We describe three-dimensional optical coherence tomography (3D-OCT) guided bifurcation stenting and the clinical utility of 3D-OCT.

Methods and results

Twenty-two consecutive patients who underwent OCT examination to confirm the recrossing position after stent implantation in a bifurcation lesion were enrolled. Frequency domain OCT images were obtained to check the recrossing position and 3D reconstructions were performed off-line. The recrossing position was clearly visualised in 18/22 (81.8%) cases. In 13 cases, serial 3D-OCT could be assessed both before and after final kissing balloon post-dilation (FKBD). We divided these cases into two groups according to the presence of the link between hoops at the carina: free carina type (n=7) and connecting to carina type (n=6). All free carina types complied with the distal rewiring. The percentage of incomplete stent apposition (%ISA) of free carina type at the bifurcation segment after FKBD was significantly smaller than that of the connecting to carina type (0.7±0.9% vs. 12.2±6.5%, p=0.0074).

Conclusions

3D-OCT confirmation of the recrossing into the jailed side branch is feasible during PCI and may help to achieve distal rewiring and favourable stent positioning against the side branch ostium, leading to reduction in ISA and potentially better clinical outcomes.

My Comment

What is known 

Bifurcation lesions represent 15-20% of all percutaneous coronary interventions (PCI).
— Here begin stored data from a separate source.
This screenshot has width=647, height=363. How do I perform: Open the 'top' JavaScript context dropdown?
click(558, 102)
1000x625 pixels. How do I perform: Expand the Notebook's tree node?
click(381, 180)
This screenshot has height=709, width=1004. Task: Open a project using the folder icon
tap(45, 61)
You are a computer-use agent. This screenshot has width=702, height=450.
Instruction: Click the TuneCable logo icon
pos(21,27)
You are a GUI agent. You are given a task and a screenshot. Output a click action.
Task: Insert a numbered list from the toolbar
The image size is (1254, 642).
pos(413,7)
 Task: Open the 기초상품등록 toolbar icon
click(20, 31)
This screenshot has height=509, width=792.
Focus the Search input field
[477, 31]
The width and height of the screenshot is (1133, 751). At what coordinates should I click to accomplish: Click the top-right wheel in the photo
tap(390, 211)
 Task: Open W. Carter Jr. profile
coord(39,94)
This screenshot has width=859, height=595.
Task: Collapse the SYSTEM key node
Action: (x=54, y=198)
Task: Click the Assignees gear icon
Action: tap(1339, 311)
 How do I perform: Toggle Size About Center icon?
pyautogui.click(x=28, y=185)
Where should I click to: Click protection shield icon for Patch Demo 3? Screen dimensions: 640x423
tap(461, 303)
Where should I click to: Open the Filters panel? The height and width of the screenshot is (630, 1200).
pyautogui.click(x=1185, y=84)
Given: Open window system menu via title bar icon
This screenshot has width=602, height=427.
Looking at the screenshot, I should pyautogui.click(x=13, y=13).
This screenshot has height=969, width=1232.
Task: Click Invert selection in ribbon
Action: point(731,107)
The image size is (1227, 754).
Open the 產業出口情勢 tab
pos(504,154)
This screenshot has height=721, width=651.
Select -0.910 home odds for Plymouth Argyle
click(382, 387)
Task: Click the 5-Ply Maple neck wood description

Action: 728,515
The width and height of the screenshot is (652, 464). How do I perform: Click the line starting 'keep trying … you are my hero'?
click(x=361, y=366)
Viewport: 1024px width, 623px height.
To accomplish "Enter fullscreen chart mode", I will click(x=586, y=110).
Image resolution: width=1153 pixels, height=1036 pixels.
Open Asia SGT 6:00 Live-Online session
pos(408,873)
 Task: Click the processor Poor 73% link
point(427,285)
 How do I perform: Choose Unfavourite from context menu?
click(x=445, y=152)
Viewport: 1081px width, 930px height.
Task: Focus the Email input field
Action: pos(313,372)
Incomplete stent apposition (ISA) at the bifurcation segment can be a cause of stent thrombosis or target lesion revascularisation. The coronary guidewire re-crossing position before final kissing balloon post-dilation (FKBD) is important to reduce the incidence of ISA. Optical coherence tomography (OCT) can evaluate stent apposition and with 3D reconstruction may assess the spatial aspect of bifurcation stenting, potentially identifying the strut re-crossed by the wire before the FKBD. The aim of this paper was to describe a novel off-line software for 3D-OCT assessment of the re-crossing position during the procedure.

Major findings

  • Twenty-two consecutive patients who underwent OCT examination to confirm the re-crossing position after stent implantation in a bifurcation lesion were enrolled.
  • Frequency domain OCT images were obtained to check the re-crossing position and 3D reconstructions were performed off-line.
  • The re-crossing position was clearly visualised in 18/22 (81.8%) cases. In 13 cases, serial 3D-OCT could be assessed both before and after final kissing balloon post-dilation (FKBD).
  • The cases were divided into two groups according to the presence of the link between hoops at the carina: free carina type (n=7) and connecting to carina type (n=6).
  • All free carina types complied with the distal rewiring. The percentage of incomplete stent apposition (%ISA) of free carina type at the bifurcation segment after FKBD was significantly smaller than that of the connecting to carina type (0.7±0.9% vs. 12.2±6.5%, p=0.0074).

My comments 

The use of 3D-OCT for guiding the final kissing balloon in coronary bifurcation treatment is much appealing, as it helps to identify the favourable strut configuration, reducing incidence of incomplete struts apposition. This analysis represents a first attempt to evaluate the feasibility of this approach. Unfortunately informations about time needed for such 3D reconstruction, learning curve and intra and inter-operator variabilities are missing. A large study including outcome data would be also needed.